Ashe singles chronology
| "Real Love" (2021) | "Till Forever Falls Apart" (2021) | "I’m Fine" (2021) |

Finneas singles chronology
| "American Cliché" (2021) | "Till Forever Falls Apart" (2021) | "A Concert Six Months From Now" (2021) |

= Till Forever Falls Apart =

2021 single by Ashe and Finneas

"Till Forever Falls Apart" is a song by American singer-songwriters Ashe and Finneas, and is the third single from Ashe's debut studio album Ashlyn (2021). It was released on March 2, 2021 by Mom + Pop Music. The song was written by the artists alongside Leroy Clampitt and produced by Finneas and Clampitt. Finneas previously co-wrote and produced Ashe's Moral of the Story EPs and its title track.

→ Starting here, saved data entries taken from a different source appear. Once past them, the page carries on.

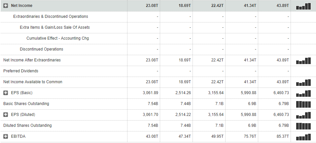Select the Preferred Dividends row label
Screen dimensions: 316x143
pos(21,71)
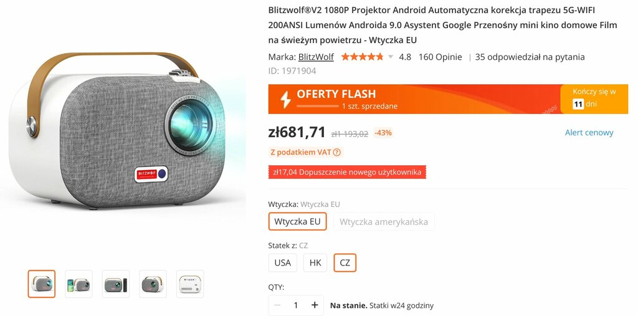Select the first projector thumbnail
This screenshot has height=316, width=638.
42,284
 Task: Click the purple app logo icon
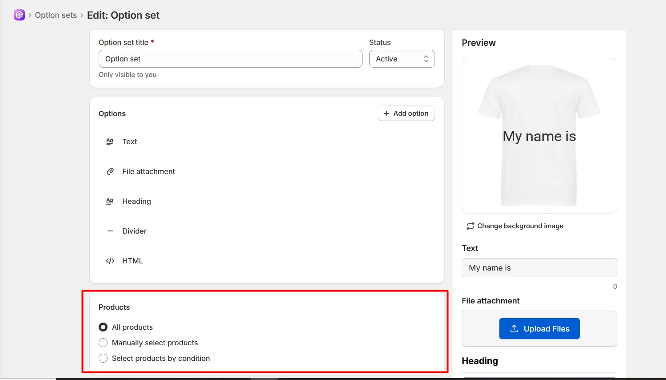(x=19, y=15)
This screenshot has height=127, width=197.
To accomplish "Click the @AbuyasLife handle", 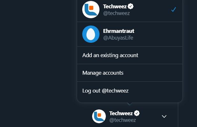I will coord(118,38).
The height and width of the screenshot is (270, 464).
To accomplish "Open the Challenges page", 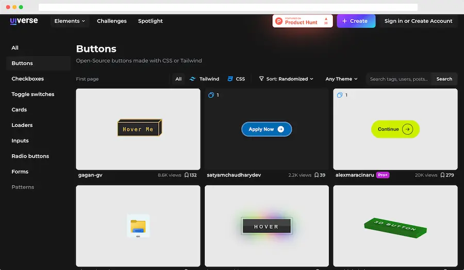I will point(112,21).
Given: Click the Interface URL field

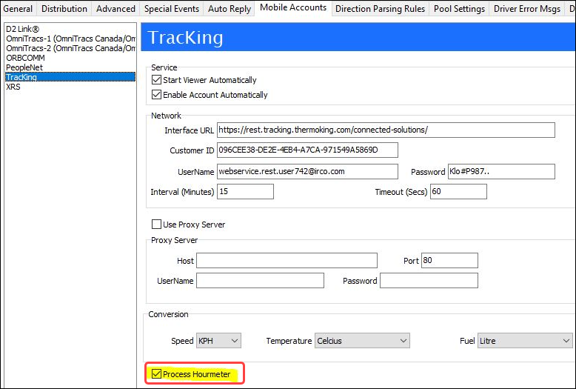Looking at the screenshot, I should click(x=385, y=130).
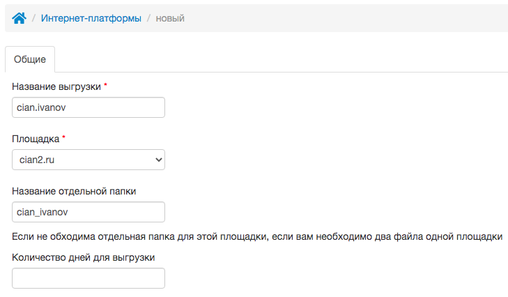Click red asterisk next to Название выгрузки
This screenshot has width=508, height=297.
[x=105, y=85]
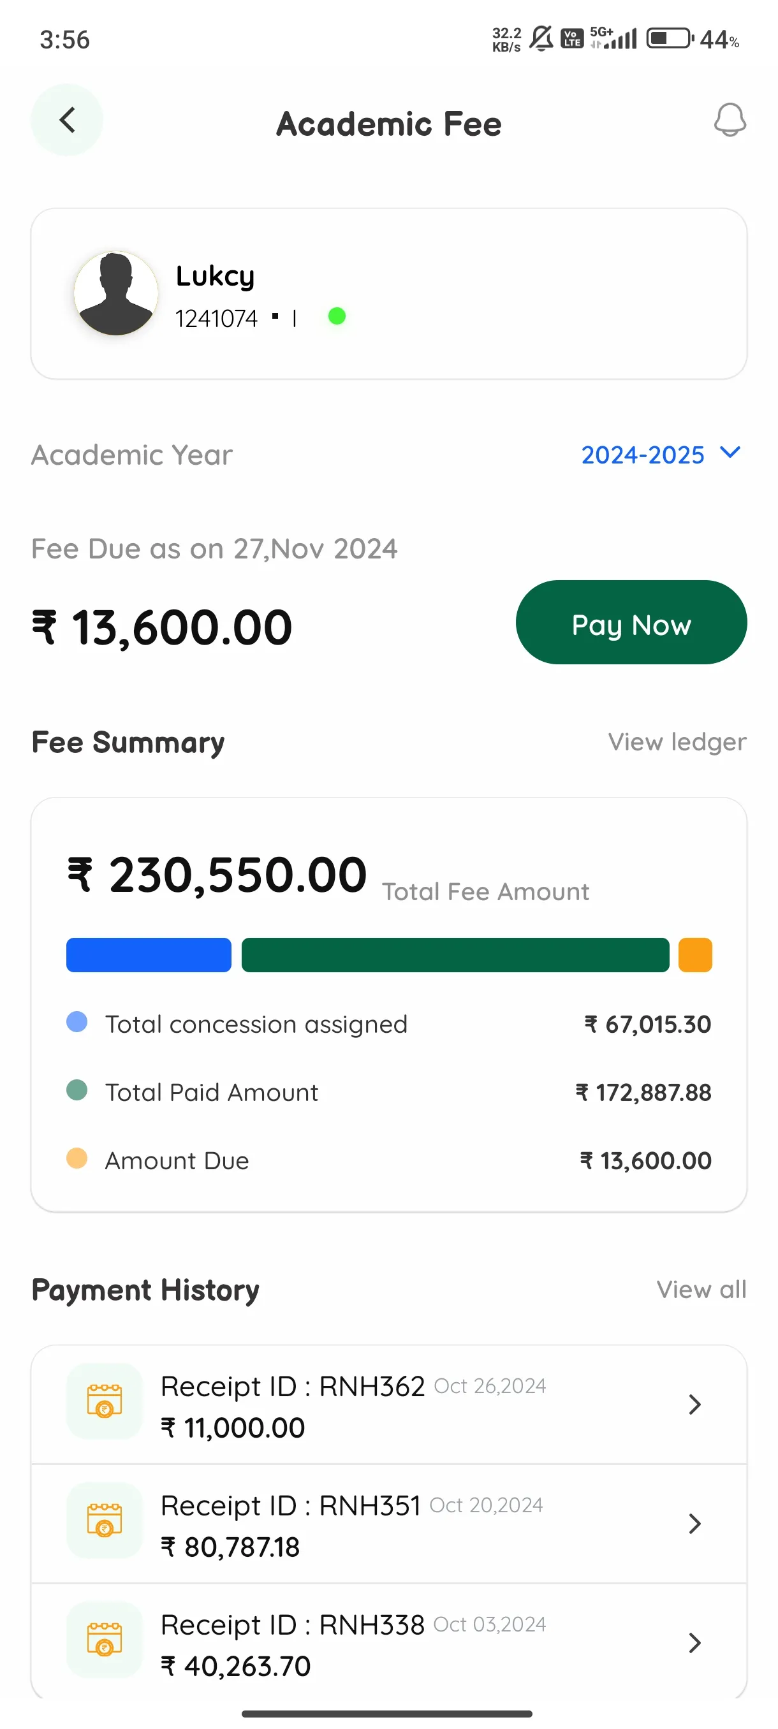Toggle the green online status indicator
Image resolution: width=778 pixels, height=1729 pixels.
pos(338,315)
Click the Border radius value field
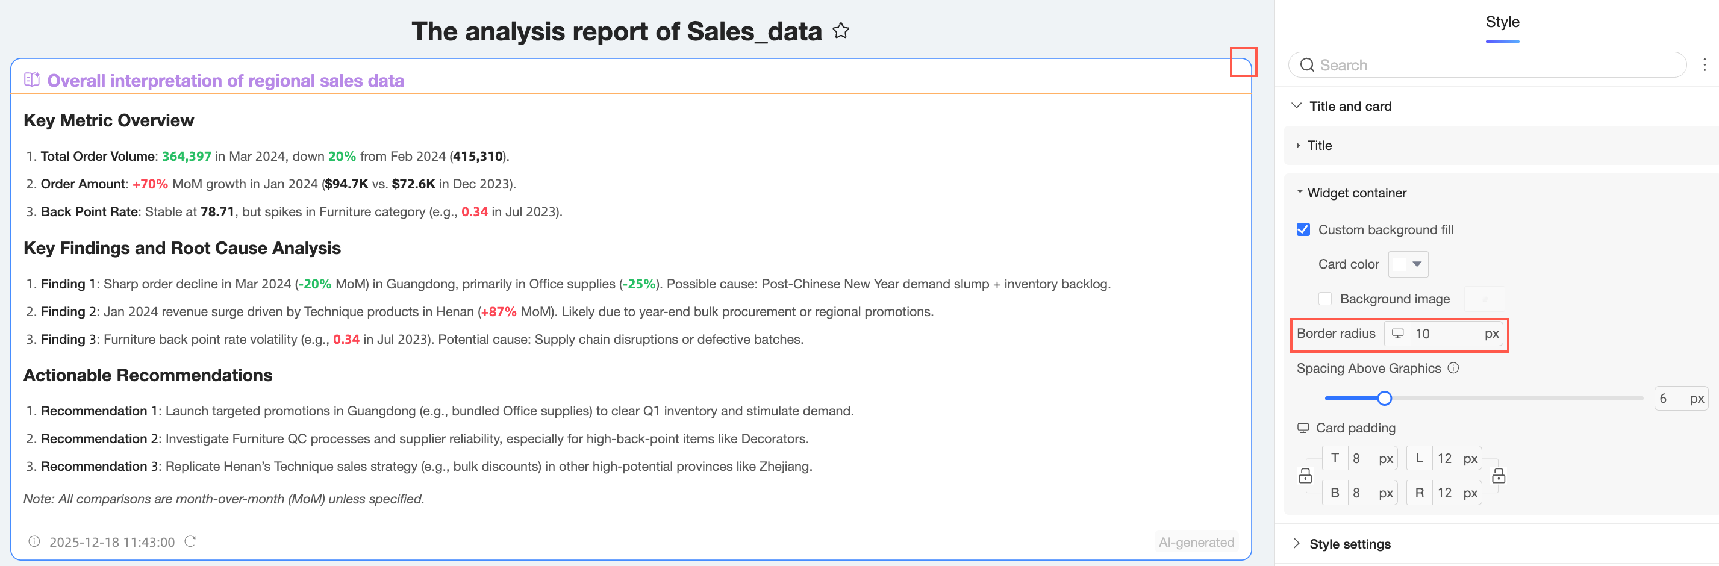This screenshot has width=1719, height=566. [x=1445, y=334]
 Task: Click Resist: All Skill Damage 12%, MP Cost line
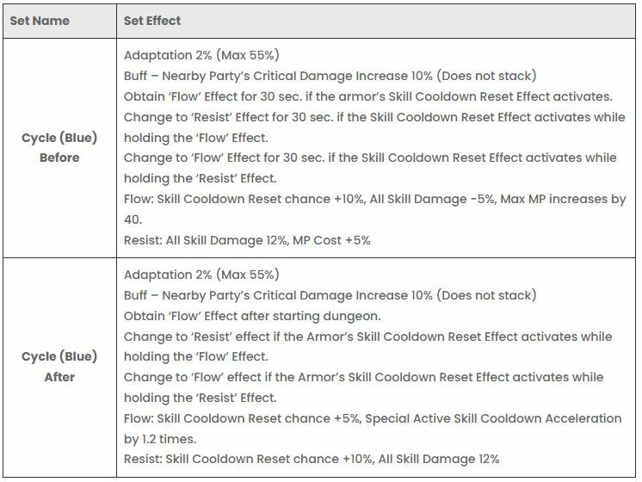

==Background and promotion==
In a statement Ashe said, "'Till Forever Falls Apart' is one of my favorite songs with one of my favorite people. If I’ve learned anything from 'Moral of the Story,' it’s that accepting the hard truth is strangely comforting." She added, "Finneas is one of the most talented people I know and it’s fitting to release this song with someone I love so much. I'm lucky to know him and I hope to never know a life without him in it." Finneas responded, saying "Ashe to me, is a timeless artist. Her music will be as relevant and important 30 years from now as it is today. Making music with her has always been an extension of our friendship and I could not love this song more."

The song was accompanied by a music video directed by Sam Bennett. It stars the duo in a California desert dancing in a "vintage ballroom swing style" inspired by Ginger Rogers.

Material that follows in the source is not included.